### Lesetext

3 Erdbeben bei der Theophanie Gottes

Die biblischen Schilderungen der Erscheinung Gottes (Theophanie) enthalten als kosmische Begleiterscheinungen neben Naturgewalten wie Unwetter, Feuer, Gewitter, usw. auch Erdbeben (Ex 19,18; Ri 5,4; Ps 68,9; Hab 3,6.10; Nah 1,5). Dies entspricht weitgehend anderen altorientalischen Vorstellungen, wonach allgemein bestimmte Götter als Verursacher von Erdbeben gelten. Die Natur bzw. Schöpfung reagiert heftig auf die Konfrontation mit der heiligen Macht Gottes (Ps 77,14–18). Im Lied der Debora erbeben die Berge vor JHWH, der vom Berg Sinai einhergeschritten kommt (Ri 5,4f.), um seinem Volk im Kampf gegen → Feinde beizustehen (vgl. Ps 46,7; 68,1–9). Auf diese Weise erscheint die Gottheit in ihrer kriegerischen Macht, die den Sieg Israels garantiert.

JHWH selbst wird in der Sinai-Theophanie wie ein Vulkangott beschrieben: „Der ganze Berg Sinai aber rauchte, weil der HERR auf den Berg herabfuhr im Feuer; und der Rauch stieg auf wie der Rauch von einem Schmelzofen, und der ganze Berg bebte sehr“ (Ex 19,18). Ebenso wie der Berg erbebt auch das Volk bei der donnernden Erscheinung JHWHs (Ex 19,16), Mensch und Natur reagieren gleichermaßen auf die erschütternde Theophanie. JHWH kann daher in seinem Zorn wie ein personifizierter Vulkanausbruch dargestellt werden: „Da wankte und schwankte die Erde,/die Grundfesten der Berge erbebten. Sie wankten, denn sein Zorn war entbrannt. Rauch stieg aus seiner Nase auf,/aus seinem Mund kam verzehrendes Feuer, glühende Kohlen sprühten aus von ihm.“ In Ps 77,19 wird JHWHs Rettungshandeln beim Exodus aus Ägypten von Gewitter und Erdbeben begleitet. Ps 97 besingt die königliche Macht JHWHs, die sich neben anderen Naturgewalten im Erdbeben äußert.

Das Gegenbild dazu findet man in der Erzählung über Elijas Gottesbegegnung auf dem Horeb, wo das Erdbeben zwar wie üblich zu den Begleiterscheinungen der Theophanie gehört, aber ausdrücklich betont wird, dass Gott nicht in den genannten furchterregenden Naturerscheinungen war (1 Kön 19,11f.). Erst nach einem „sanften, leisen Säuseln“ hört der Prophet die Stimme Gottes. Diese ungewöhnliche Aussage grenzt sich wahrscheinlich gegenüber dem Baalskult ab, in dem das Göttliche mit Naturerscheinungen identifiziert wurde. Elija erlebt Gott hier als Kontrast zu allem, was bis dahin als Ausdruck göttlicher Macht erlebt wurde. Ob sich hier ein sanfteres oder gar geistigeres Gottesverständnis ankündigt, ist in der alttestamentlichen Exegese freilich umstritten.

### Aufgabe
Wonach hört Elija laut dem Lesetext über Erdbeben bei der Theophanie die Stimme Gottes?

### Bereitgestellte Angaben
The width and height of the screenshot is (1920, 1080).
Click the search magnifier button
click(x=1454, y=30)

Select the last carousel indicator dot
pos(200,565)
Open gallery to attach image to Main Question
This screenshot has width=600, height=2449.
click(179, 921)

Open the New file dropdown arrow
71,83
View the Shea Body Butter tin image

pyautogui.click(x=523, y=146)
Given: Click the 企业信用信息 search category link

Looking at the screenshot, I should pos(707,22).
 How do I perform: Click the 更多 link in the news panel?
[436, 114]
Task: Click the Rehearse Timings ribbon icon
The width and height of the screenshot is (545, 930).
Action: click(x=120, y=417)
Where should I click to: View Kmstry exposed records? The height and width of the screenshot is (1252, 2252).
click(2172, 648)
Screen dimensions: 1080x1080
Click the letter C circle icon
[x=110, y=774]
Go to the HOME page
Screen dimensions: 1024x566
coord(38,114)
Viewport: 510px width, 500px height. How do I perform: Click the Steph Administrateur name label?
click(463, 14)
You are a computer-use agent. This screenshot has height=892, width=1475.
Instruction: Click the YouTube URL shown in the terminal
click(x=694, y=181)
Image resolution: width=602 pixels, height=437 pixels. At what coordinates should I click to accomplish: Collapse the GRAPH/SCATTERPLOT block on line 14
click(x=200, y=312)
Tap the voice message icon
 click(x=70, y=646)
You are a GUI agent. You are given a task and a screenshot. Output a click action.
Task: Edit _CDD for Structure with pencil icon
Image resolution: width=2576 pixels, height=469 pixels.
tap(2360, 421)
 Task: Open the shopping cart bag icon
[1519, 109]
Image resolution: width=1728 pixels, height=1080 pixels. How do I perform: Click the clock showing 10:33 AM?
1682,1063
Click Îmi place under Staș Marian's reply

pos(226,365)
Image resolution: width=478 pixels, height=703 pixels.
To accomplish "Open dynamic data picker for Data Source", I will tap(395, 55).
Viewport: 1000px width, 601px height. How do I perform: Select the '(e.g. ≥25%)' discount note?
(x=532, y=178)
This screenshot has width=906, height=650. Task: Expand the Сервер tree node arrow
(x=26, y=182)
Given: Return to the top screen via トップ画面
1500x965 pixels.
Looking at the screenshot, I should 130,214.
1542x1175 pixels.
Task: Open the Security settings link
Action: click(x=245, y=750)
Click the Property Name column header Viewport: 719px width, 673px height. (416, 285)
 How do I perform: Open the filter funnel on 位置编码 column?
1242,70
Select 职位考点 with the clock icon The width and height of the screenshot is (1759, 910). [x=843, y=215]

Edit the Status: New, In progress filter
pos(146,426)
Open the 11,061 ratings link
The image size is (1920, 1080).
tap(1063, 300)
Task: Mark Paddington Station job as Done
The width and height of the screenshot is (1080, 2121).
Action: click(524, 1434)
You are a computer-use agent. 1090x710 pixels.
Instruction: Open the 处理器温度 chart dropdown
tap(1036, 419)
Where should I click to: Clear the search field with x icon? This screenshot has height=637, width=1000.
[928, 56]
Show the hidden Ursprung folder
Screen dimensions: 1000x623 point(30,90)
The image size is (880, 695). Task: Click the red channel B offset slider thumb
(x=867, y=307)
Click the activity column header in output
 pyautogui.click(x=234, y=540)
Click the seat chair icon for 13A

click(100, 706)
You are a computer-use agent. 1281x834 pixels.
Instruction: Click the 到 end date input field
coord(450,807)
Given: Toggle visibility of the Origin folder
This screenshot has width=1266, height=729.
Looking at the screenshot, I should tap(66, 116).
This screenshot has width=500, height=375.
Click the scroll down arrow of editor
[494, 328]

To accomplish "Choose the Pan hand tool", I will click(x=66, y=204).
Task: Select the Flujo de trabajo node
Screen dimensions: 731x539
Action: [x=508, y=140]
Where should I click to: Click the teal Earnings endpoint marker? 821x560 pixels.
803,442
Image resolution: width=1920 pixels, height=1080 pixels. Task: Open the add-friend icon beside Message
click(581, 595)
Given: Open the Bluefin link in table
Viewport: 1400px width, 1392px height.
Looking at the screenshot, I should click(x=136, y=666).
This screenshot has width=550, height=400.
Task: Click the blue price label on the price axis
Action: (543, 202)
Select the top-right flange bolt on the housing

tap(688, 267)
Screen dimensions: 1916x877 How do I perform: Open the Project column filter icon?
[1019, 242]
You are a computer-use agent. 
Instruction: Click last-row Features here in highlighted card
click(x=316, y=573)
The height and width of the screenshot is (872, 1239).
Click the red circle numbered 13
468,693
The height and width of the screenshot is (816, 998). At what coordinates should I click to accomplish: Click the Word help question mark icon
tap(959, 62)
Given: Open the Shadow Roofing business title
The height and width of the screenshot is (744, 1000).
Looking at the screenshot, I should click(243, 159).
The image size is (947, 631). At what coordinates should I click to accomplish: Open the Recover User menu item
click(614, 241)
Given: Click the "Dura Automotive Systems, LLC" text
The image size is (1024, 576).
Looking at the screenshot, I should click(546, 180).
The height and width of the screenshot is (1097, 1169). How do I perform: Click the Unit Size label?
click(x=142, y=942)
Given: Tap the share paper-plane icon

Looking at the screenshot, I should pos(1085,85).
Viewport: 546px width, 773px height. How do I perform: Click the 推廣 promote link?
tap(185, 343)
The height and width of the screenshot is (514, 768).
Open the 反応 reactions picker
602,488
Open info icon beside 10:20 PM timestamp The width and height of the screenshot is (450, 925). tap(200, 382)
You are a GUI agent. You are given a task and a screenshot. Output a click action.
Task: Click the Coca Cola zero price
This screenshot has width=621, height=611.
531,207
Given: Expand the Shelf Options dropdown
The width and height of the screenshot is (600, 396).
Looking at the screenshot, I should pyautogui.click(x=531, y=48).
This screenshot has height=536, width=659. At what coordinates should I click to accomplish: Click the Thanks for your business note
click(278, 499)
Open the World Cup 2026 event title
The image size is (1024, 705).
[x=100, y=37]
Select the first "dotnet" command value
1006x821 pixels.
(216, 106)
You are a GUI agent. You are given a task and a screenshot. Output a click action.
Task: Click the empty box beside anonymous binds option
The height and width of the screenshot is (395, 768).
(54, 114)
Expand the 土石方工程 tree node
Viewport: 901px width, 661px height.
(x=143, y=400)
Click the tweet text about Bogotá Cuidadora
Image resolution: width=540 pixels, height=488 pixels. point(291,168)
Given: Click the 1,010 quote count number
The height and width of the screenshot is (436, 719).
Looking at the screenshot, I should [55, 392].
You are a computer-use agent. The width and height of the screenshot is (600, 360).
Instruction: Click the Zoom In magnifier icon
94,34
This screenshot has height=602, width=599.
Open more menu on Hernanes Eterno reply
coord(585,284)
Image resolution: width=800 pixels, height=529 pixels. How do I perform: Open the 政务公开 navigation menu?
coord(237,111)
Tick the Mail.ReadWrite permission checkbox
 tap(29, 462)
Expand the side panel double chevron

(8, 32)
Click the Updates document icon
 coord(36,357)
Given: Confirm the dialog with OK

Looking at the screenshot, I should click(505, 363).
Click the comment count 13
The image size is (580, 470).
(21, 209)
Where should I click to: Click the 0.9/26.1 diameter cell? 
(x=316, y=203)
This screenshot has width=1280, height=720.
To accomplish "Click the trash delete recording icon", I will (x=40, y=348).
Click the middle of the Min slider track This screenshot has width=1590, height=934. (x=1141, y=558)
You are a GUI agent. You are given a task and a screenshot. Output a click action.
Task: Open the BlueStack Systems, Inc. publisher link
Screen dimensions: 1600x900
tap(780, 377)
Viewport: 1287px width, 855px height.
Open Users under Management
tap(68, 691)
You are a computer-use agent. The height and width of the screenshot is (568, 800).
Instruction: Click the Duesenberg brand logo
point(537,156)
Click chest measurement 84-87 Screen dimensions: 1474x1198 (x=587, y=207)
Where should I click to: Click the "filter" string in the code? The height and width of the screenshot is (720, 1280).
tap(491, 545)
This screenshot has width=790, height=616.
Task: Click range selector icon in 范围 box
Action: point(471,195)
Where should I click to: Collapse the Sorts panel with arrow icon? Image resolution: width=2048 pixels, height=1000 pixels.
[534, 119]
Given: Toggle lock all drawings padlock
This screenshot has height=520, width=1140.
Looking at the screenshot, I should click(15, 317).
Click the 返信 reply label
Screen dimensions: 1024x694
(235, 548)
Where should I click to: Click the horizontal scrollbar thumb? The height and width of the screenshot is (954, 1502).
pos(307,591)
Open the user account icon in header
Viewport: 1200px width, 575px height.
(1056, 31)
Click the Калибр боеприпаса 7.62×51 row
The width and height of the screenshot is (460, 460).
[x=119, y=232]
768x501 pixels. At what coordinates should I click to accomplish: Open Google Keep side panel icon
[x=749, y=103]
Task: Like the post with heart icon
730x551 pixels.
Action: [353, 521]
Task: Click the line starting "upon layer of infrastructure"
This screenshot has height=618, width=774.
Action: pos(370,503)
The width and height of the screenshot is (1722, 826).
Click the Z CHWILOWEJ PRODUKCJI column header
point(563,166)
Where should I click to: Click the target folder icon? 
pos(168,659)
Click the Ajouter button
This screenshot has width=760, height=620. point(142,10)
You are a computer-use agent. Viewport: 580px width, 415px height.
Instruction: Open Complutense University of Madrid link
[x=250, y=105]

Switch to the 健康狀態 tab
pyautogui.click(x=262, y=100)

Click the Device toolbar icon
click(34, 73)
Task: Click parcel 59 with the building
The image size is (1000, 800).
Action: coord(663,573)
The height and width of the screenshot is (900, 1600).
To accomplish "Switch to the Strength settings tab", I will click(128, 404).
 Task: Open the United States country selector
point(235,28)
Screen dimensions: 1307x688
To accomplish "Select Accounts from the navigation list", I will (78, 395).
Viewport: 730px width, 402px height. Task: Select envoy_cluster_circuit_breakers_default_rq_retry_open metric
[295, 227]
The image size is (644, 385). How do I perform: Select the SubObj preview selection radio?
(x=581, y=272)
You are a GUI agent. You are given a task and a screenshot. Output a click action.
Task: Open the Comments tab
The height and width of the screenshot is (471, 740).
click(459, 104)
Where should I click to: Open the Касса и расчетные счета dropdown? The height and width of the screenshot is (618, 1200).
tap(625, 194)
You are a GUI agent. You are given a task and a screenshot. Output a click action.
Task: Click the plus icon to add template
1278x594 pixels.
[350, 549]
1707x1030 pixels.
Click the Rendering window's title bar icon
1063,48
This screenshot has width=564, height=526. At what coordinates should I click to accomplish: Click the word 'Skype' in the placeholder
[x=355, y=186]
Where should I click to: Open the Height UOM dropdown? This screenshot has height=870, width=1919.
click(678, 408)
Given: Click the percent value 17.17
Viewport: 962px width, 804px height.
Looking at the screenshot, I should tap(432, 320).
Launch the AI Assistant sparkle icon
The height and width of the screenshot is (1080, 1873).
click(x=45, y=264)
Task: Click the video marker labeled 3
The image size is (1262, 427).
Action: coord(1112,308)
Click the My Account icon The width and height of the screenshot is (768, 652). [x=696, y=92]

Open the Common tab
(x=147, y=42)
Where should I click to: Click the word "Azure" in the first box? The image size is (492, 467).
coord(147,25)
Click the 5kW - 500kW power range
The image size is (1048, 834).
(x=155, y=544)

### Lösung
Nach einem „sanften, leisen Säuseln“.